WHAT TO PRODUCE »
The records below are made of lines; count those holding the word "will" and give the number only.

### EXTRACTED MATERIAL ###

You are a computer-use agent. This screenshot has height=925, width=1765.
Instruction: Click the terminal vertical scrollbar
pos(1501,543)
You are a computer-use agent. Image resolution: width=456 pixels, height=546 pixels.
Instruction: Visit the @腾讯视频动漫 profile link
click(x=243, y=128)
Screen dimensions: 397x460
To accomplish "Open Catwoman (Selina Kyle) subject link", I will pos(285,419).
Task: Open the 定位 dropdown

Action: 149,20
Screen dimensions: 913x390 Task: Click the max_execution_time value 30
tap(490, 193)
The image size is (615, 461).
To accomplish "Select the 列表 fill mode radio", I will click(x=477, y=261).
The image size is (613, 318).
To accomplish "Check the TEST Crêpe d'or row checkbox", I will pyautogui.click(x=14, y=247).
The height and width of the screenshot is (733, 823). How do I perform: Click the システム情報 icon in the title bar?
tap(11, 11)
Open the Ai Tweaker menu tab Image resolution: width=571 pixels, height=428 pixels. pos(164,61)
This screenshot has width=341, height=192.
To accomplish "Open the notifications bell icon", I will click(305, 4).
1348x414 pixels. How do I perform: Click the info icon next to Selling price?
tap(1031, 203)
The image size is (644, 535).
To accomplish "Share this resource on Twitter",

###

TASK OUTPUT »
4